Los seres humanos buscamos por naturaleza pertenecer a algo superior a nosotros mismos, algo que haga palpable la idea de que estamos cambiando, de una forma u otra nuestro entorno y dejando nuestra huella en este mundo. Algunos ven a la religión como una forma de lograr esto, otros a la fama, mientras que unos creen que las causas sociales son la forma de ser parte de este propósito mayor.

Hasta hace poco existía el paradigma de que sólo unos pocos podían lograr esta conexión especial por medio de sus trabajos, sin embargo al día de hoy sabemos que esto no es verdad gracias al liderazgo colaborativo, que consiste en palabras de Camelia Ilie, Decana de Executive Education de INCAE, en “ayudar a las personas a desarrollar su trabajo y tomar decisiones pensando en el propósito de la organización, más allá de su puesto, equipo o unidad de trabajo.

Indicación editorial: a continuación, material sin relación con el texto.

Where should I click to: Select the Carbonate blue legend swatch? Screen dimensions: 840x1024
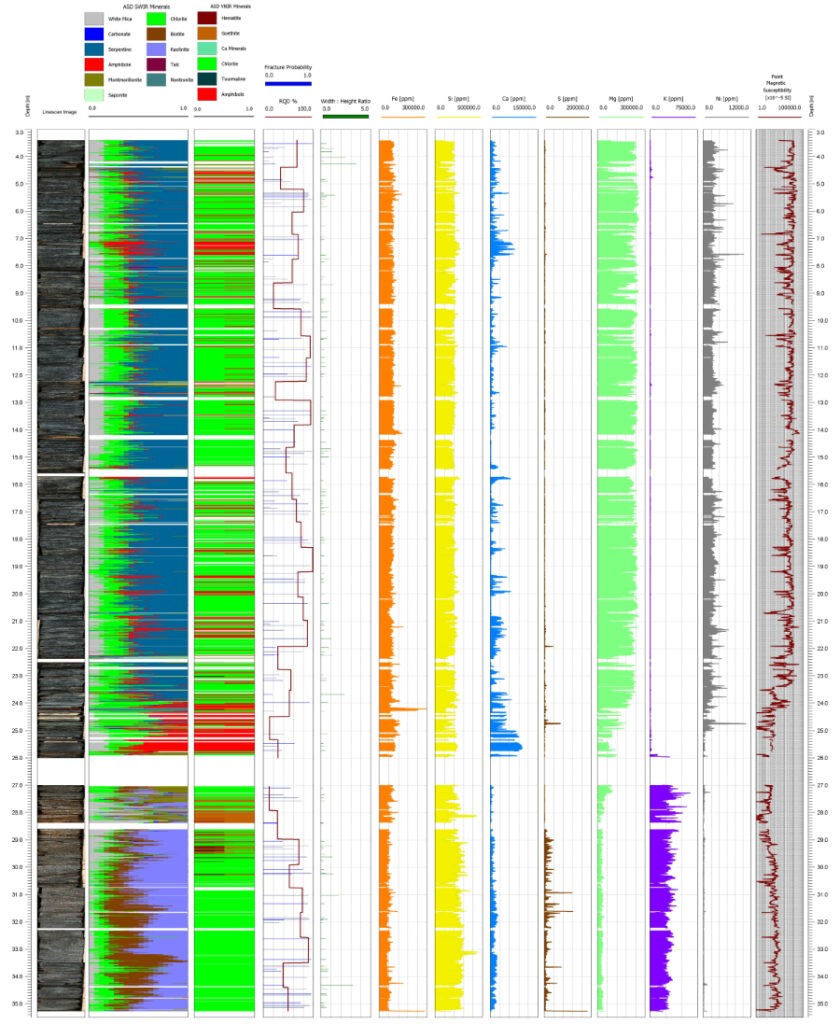coord(94,34)
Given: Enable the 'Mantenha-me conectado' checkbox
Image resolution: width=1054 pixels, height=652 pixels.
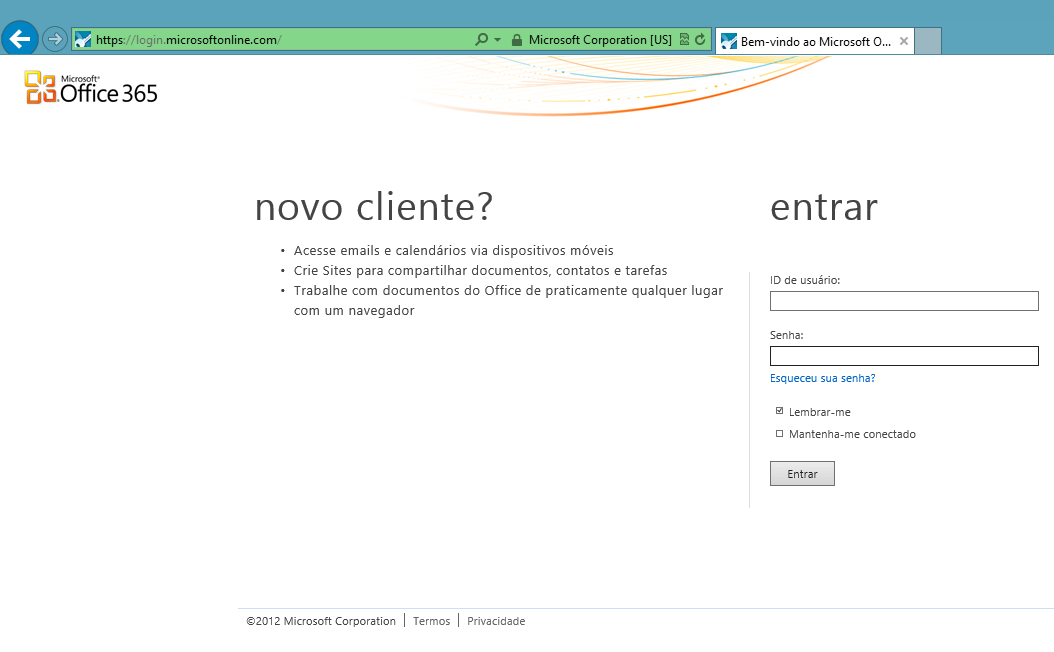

Cuando las personas trabajan con este alcance se sienten más motivadas, desarrollan un mayor nivel de empatía y toman decisiones pensando en el impacto que éstas pueden tener a nivel transversal en la organización”.

Los empleados que trabajan en empresas que aplican el modelo de liderazgo colaborativo tienden a no solo pensar en cumplir sus objetivos personales dentro de la organización, sino que también se enfocan en beneficiar a los otros departamentos de la misma, con la firme convicción de que así pueden lograr mejores resultados como grupo, es decir, trabajan en conjunto consientes del trabajo de las otras áreas para lograr así un relacionamiento más efectivo con el cliente, cuando este entra en contacto con diferentes departamentos de la empresa, por lo tanto manteniendo la identidad de la empresa coherente durante toda la relación entre la marca y el cliente.

Una empresa promedio puede entenderse como una granja donde existen tres tipos de animales: los laboriosos y emprendedores gallos, los obedientes pero conformes perros, y los sagaces y destructivos zorros. Gracias a una investigación del profesor de liderazgo y gestión de la innovación en la Escuela de Negocios ESCP Europa y co-autor del libro Freedom Inc. Isaac Getz, sabemos que en la empresa promedio un 27% son gallos, es decir están motivados por su trabajo y buscan tener cada vez un mejor desempeño; 59% son perros, cansados y que siguen ordenes, pero no demuestran iniciativa propia; por último el 14% son zorros, empleados activamente descomprometidos que sabotean los avances de sus compañeros.

Por medio del liderazgo colaborativo las empresas pueden cambiar estos desalentadores números disminuyendo los porcentajes de perros y zorros y aumentando la cantidad de gallos aplicando las siguientes practicas:

  • Mantener una igualdad intrínseca en la compañía: es decir no solucionar problemas por el empleado, puesto que esto lo hace dependiente y conformista.
  • Promover espacios de crecimiento personal: es darle al empleado las oportunidades para que se conecte con la empresa y que relacione el crecimiento de esta con el suyo, motivándolo a desempeñarse mejor.
  • Permitir un movimiento libre: esto significa darle suficiente independencia al empleado para que se pueda involucrar voluntariamente en proyectos de su interés y que así tome la iniciativa cuando los proyectos requieran mejoras.

Estas prácticas son fundamentales cuando hablamos del impacto del liderazgo colaborativo en el marketing relacional, ya que cuando se tiene una cultura empresarial proactiva se logra un relacionamiento mucho más efectivo con los clientes, quienes verán en la empresa no solo a un proveedor de servicios, sino también a un grupo humano excelentemente organizado que trabaja por su satisfacción de manera coherente.

Las organizaciones son como relojes, donde cada pieza juega un papel de suma importancia y sin la maquinaria completa y engranada no podría funcionar adecuadamente. Pero a diferencia de los relojes, las piezas de una empresa, los clientes internos tienen emociones, aspiraciones e ideas, por lo que se les debe dar la libertad para explotarlas al máximo y así lograr resultados más efectivos que le permitan a la organización dejar relucir su lado humano y construir una relación más natural y fluida con el cliente.

Está comprobado que el cerebro humano tiende a inclinarse por formas redondas como las que se suelen encontrar en la naturaleza por encima de las rectas y angulosas que tendemos a relacionar con objetos de origen artificial, esto no solo aplica en las formas visuales, sino también a aquellas que solo podemos percibir por medio del contacto humano.

Un cliente siempre preferirá a aquella empresa que percibe más natural y orgánica (redonda), es decir aquella que se mueve libremente y de forma fluida; por encima de una con procesos humanos automatizados que sugerirían más bien un intento de comunicación con un autómata incomprensible y alienígena que una relación entre seres humanos. Aquí recae la importancia del liderazgo colaborativo en el mundo de las relaciones entre clientes y organizaciones.